In questi ultimi anni abbiamo assistito alla crescita dei nuovi poveri, di concittadini che si recano ai centri che distribuiscono cibo e vestiti, abbiamo assistito da troppi anni alla fuga di tanti giovani acesi che non trovano possibilità di impiego e sviluppo nel territorio, abbiamo assistito alla distruzione di tutti i volani economici: terme, centro congressi, agrumicultura e le costre laviche non sono certo attrazione per flussi importanti di turisti e visitatori.

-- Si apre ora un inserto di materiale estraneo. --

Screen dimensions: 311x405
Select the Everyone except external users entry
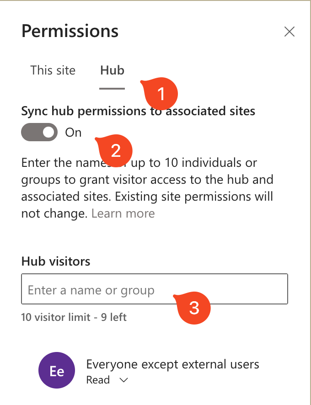pyautogui.click(x=172, y=364)
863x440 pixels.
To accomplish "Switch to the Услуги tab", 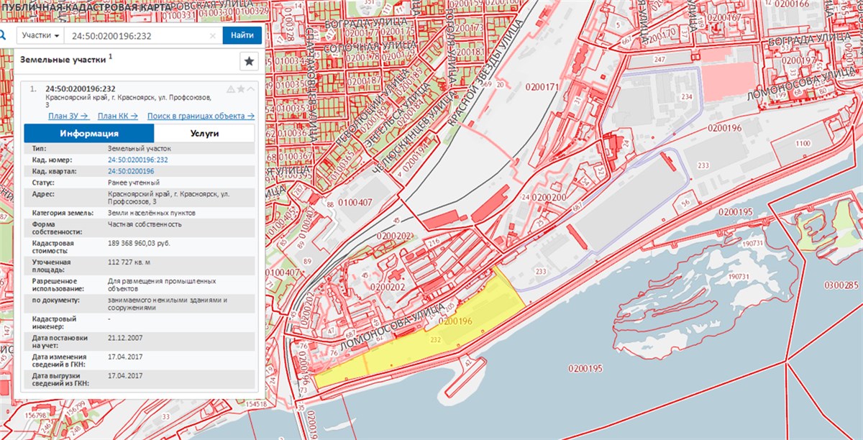I will coord(204,134).
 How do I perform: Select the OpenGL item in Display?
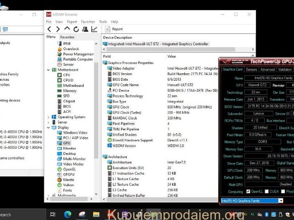click(x=69, y=169)

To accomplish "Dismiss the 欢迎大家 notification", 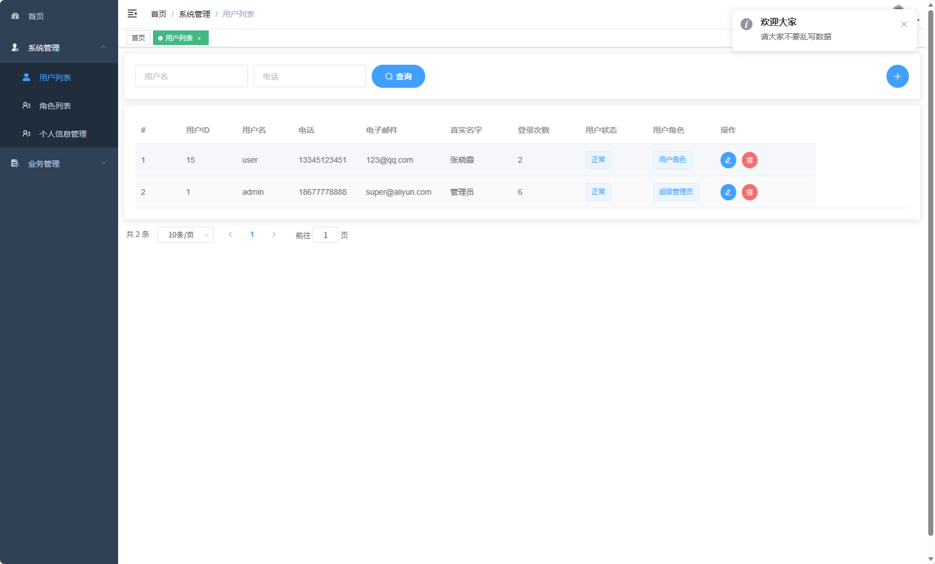I will pyautogui.click(x=903, y=24).
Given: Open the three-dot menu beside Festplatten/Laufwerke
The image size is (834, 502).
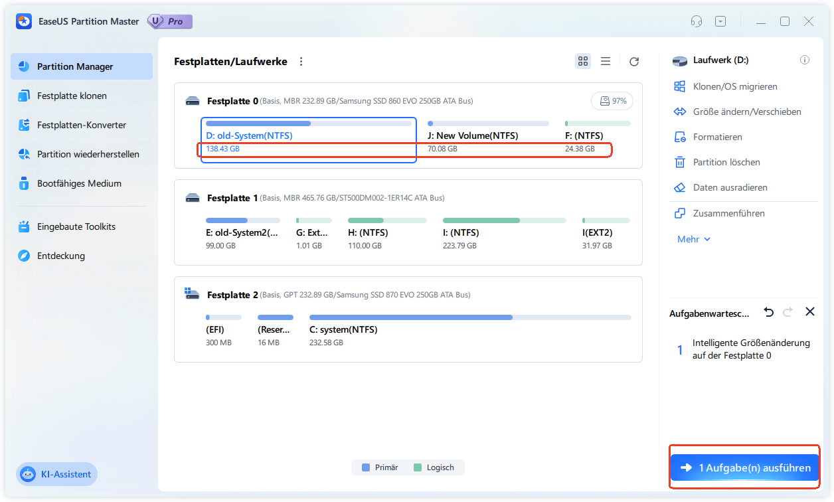Looking at the screenshot, I should 301,62.
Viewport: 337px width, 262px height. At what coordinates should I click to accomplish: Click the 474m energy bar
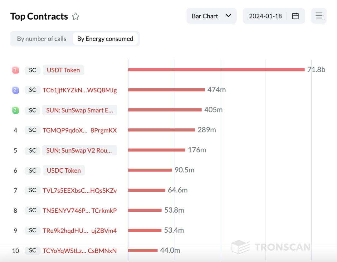166,90
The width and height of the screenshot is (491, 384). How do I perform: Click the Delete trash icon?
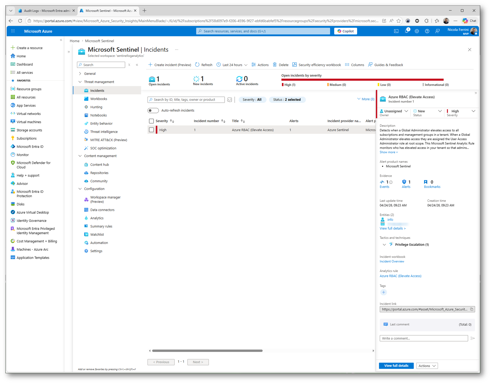pyautogui.click(x=275, y=65)
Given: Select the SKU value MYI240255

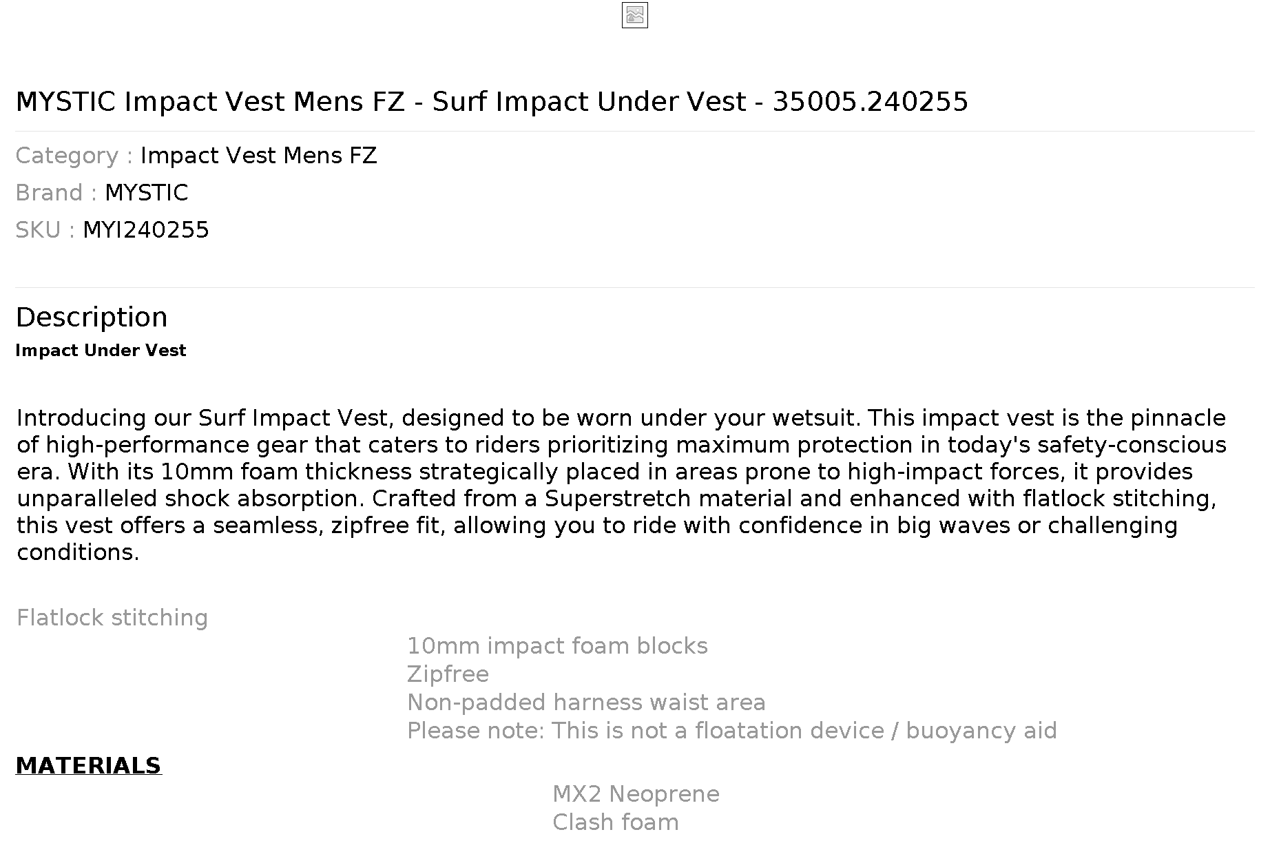Looking at the screenshot, I should pyautogui.click(x=145, y=230).
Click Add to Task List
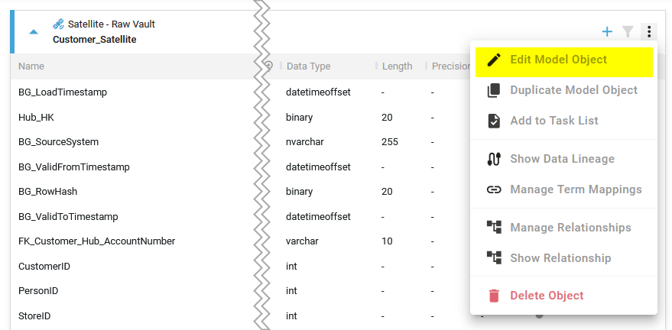 pyautogui.click(x=554, y=121)
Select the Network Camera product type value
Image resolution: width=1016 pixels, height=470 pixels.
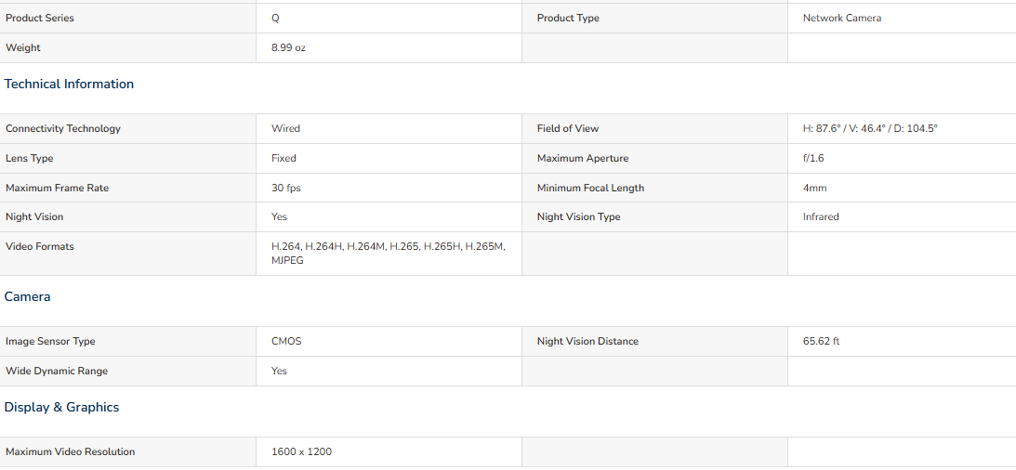pyautogui.click(x=841, y=19)
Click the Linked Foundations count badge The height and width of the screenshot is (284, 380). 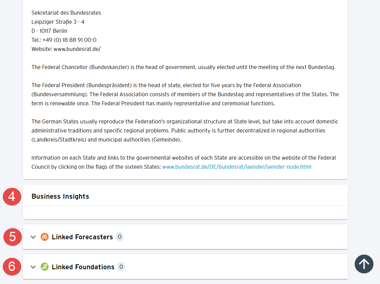(x=121, y=267)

Abbiamo assistito impotenti ad intere classi politiche che non hanno programmato nulla per il futuro dei nostri figli, abbiamo visto ridurre significativamente i posti letto per l’accoglienza e ci siamo dovuti affidare solo ad alcune iniziative ed eventi che raramente hanno saputo superare i confini della provincia. Un disastro culturale, un totale disinteresse programmatico, una visione assente di futuro e un’organizzazione dei beni comuni completamente lasciata al libero pensiero di pochi sognatori.

Adesso, insieme a questo deserto programmatico, la tempesta covid si abbate sul nostro già complicato e povero villaggio del sud. Il rischio assai possibile del blocco delle festività Natalizie (nella loro interezza e consuetudine), lo stop della festa di S. Sebastiano e lo scivolamento (ancora non definibile) della data per le manifestazioni carnevalesche potrebbe rappresentare il definitivo colpo di scure inferto ad una città che non trova vocazioni e che non riesce più neanche ad immaginare un futuro di sviluppo e di benessere.

Sembra comunque assai remota la soluzione di un nuovo lockdown ma se la curva dei contagi dovesse ancora aumentare e se le strutture ospedaliere andassero, ancora una volta, in crisi allora è evidente che l’economia cittadina (così come quella italiana ed europea), potrebbe subire un durissimo colpo da cui sarà certamente difficile rialzarsi e riprendere il cammino.